Train many small models with different hyperparameters (e.g., model depth, width, optimizer choice).
Fit a scaling law for each hyperparameter choice.
Extrapolate the fitted lines to your target compute budget and simply pick the hyperparameter that is predicted to yield the lowest loss. This process reliably predicts that Transformers scale better than LSTMs, that Adam is a better optimizer than SGD, and that model performance is surprisingly insensitive to shape (depth vs. width) within a wide range.

2. The Chinchilla Scaling Laws (Hoffmann et al., 2022)

This work refined the Kaplan laws to answer the most important question: for a fixed compute budget, what is the optimal allocation between model size (N) and data size (D)?

The Chinchilla authors conducted a more controlled set of experiments and concluded that previous large models like GPT-3 (175B params, 300B tokens) were severely undertrained. To achieve the lowest possible loss for a given amount of compute, the model size and the number of training tokens must be scaled in roughly equal proportion.

The Chinchilla Rule: For every doubling of model size, you should also double the number of training tokens. This leads to the famous rule of thumb: the compute-optimal amount of training data is approximately 20 tokens per model parameter.

This finding implied that a much smaller 70B parameter model (Chinchilla) trained on 1.4T tokens could outperform the much larger 175B GPT-3 trained on only 300B tokens.

Practical Applications and Important Nuances

Train-Optimal vs. Inference-Optimal

The Chinchilla rule is train-optimal. It tells you how to get the best possible model for a fixed training compute budget. However, in many real-world applications, the one-time training cost is dwarfed by the cumulative cost of running the model for inference millions of times.

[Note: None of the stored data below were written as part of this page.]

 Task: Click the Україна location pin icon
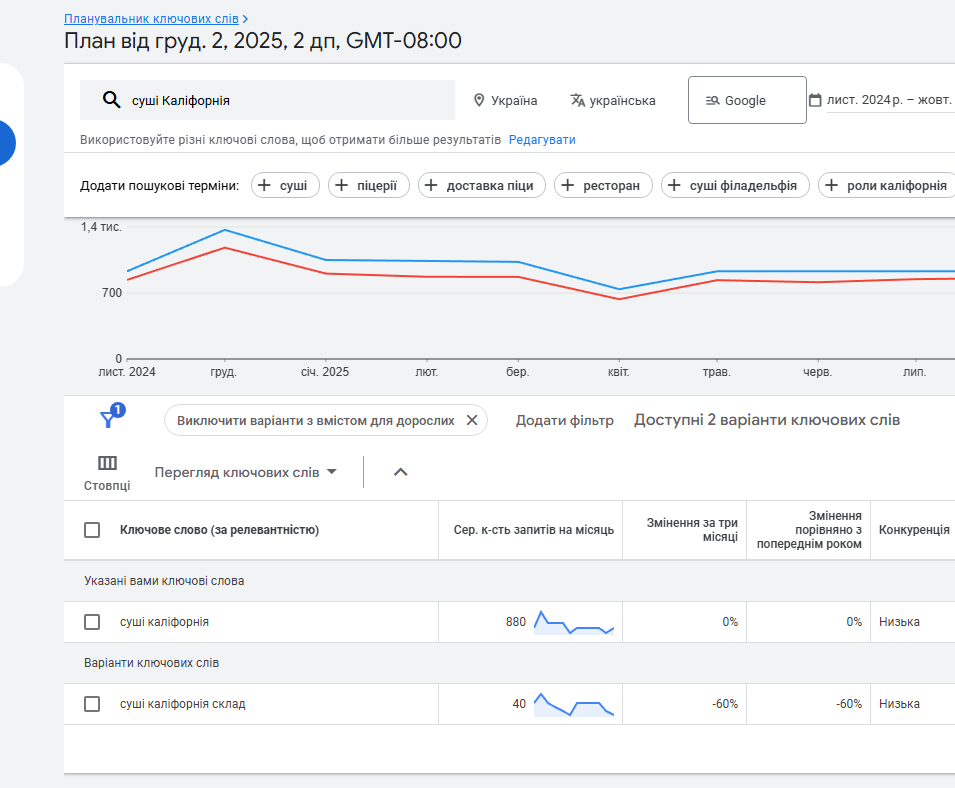479,100
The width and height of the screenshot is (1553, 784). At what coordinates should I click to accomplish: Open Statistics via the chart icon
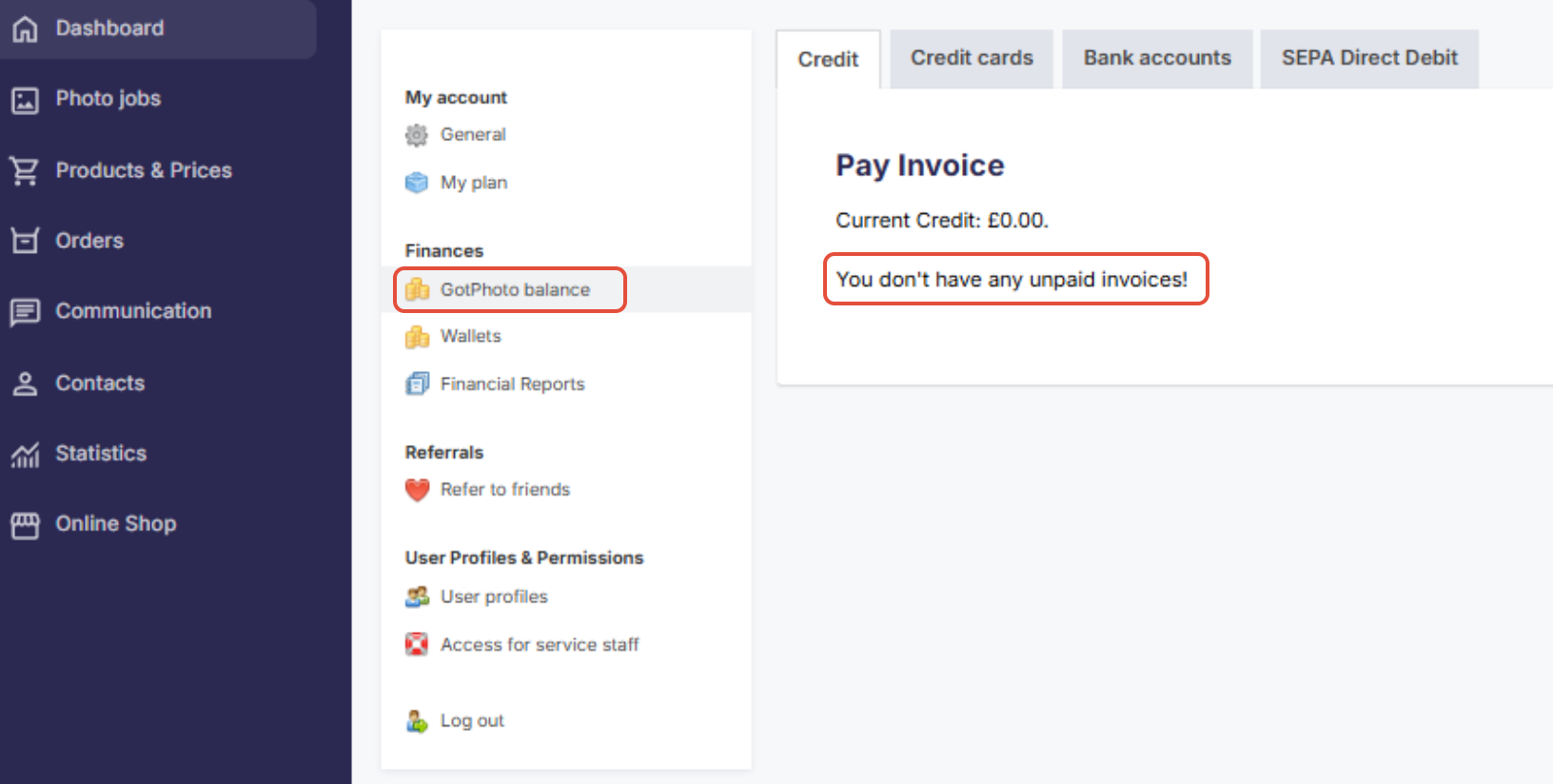click(26, 453)
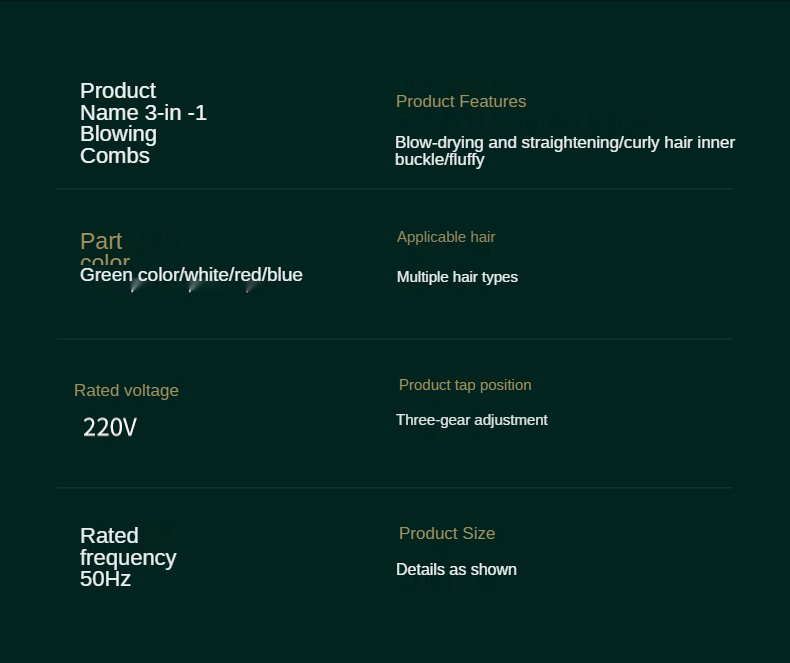Select the Multiple hair types text
This screenshot has height=663, width=790.
pyautogui.click(x=457, y=277)
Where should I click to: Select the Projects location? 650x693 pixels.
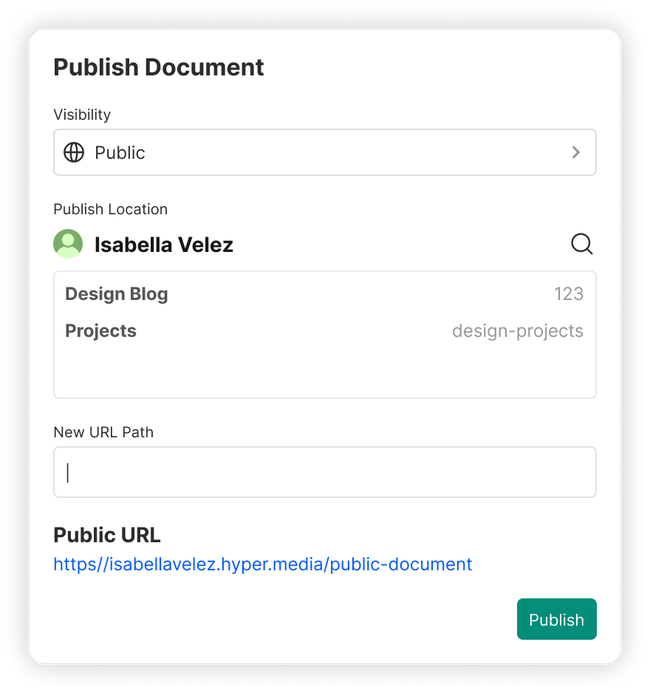101,331
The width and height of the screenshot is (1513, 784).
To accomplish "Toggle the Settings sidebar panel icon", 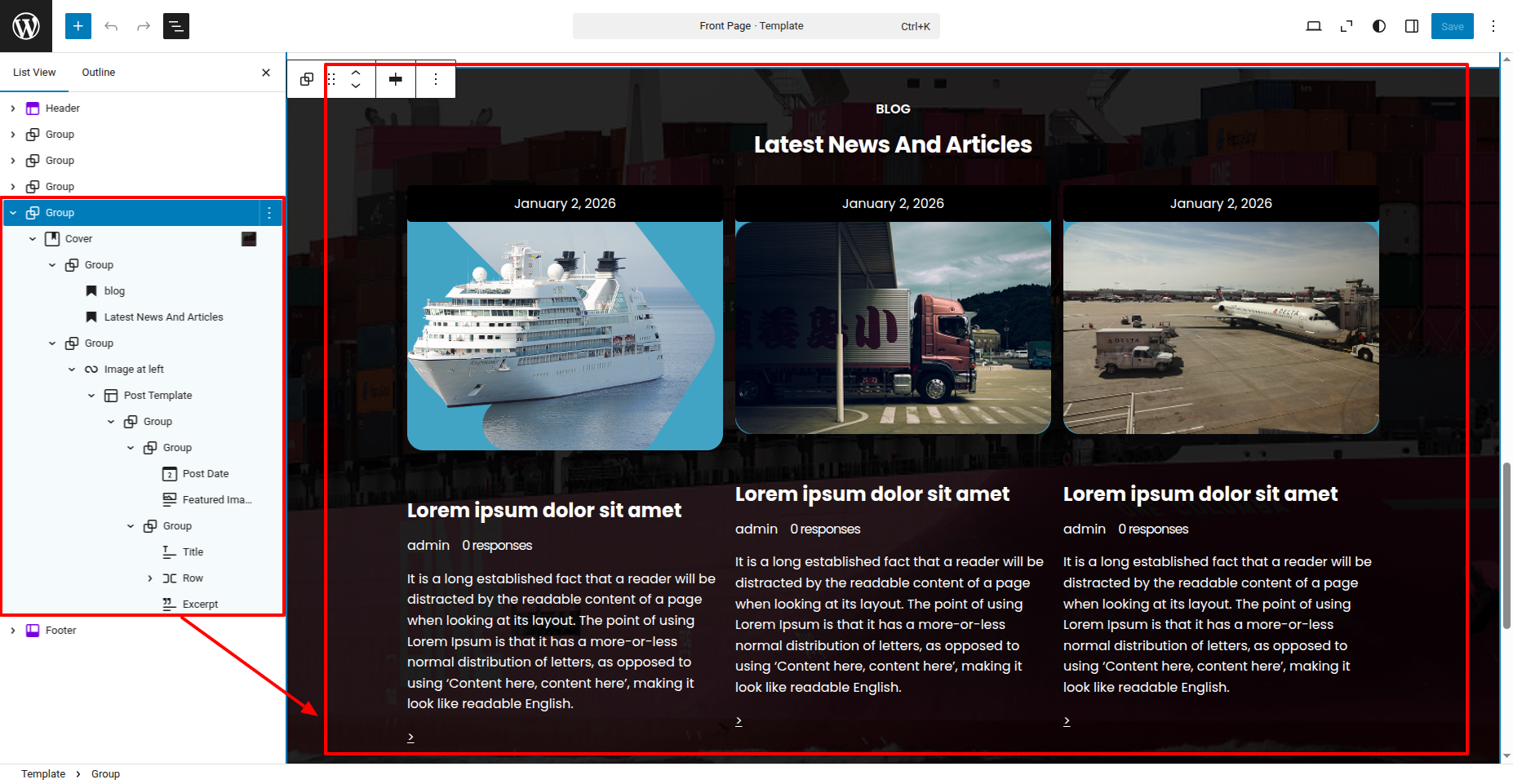I will pyautogui.click(x=1412, y=26).
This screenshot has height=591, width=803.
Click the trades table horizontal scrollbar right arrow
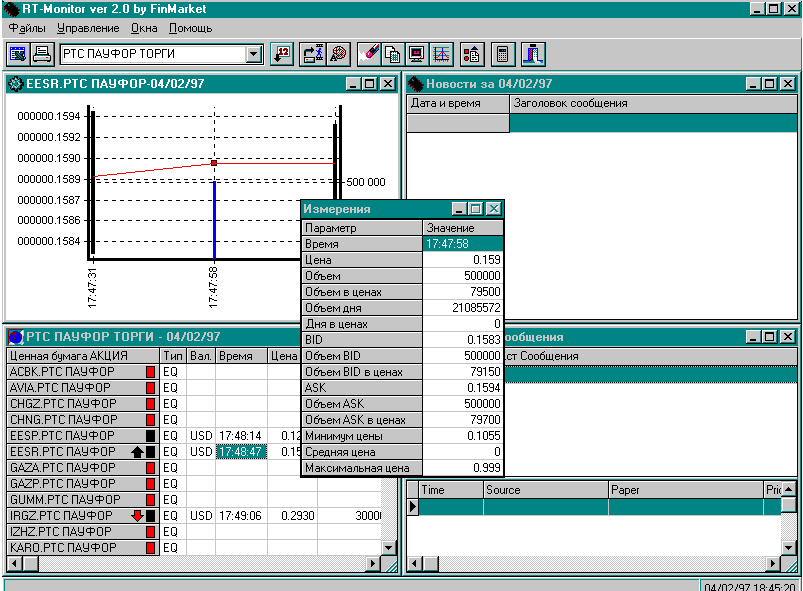[374, 564]
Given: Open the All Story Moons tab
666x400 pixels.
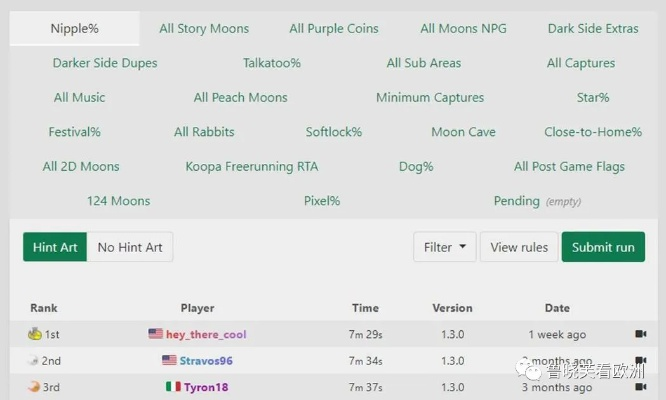Looking at the screenshot, I should pyautogui.click(x=204, y=28).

In such cases, it is often better to create an inference-optimal model. This means training a smaller model on far more data than the Chinchilla rule suggests (e.g., 200+ tokens per parameter). This "overtraining" is computationally "inefficient" during the training phase but results in the best possible model for a given parameter count, which is cheaper to run for inference. The Llama 3 models are a prime example of this philosophy.

Data Scaling: Quality and Finiteness

Data Repetition: There are diminishing returns to training on the same data for multiple epochs. The first ~4 epochs are nearly as effective as new data, but after that, the value drops off rapidly. Scaling laws can be modified to account for this.
Data Quality: The optimal data filtering strategy depends on your compute budget.
- Small Compute: You should be very aggressive and filter for only the highest-quality data.
- Large Compute: It is better to be less aggressive and include more, even if slightly lower-quality, data.

The Scaling Law Design Procedure

The modern, principled approach to designing a new large model is:

Run a series of small-scale experiments to test different model architectures, data mixes, and hyperparameters.
Fit scaling law curves to the results of these experiments.
Extrapolate these curves to your final compute budget.
Use these predictions to make final, informed decisions about the model's architecture and training configuration.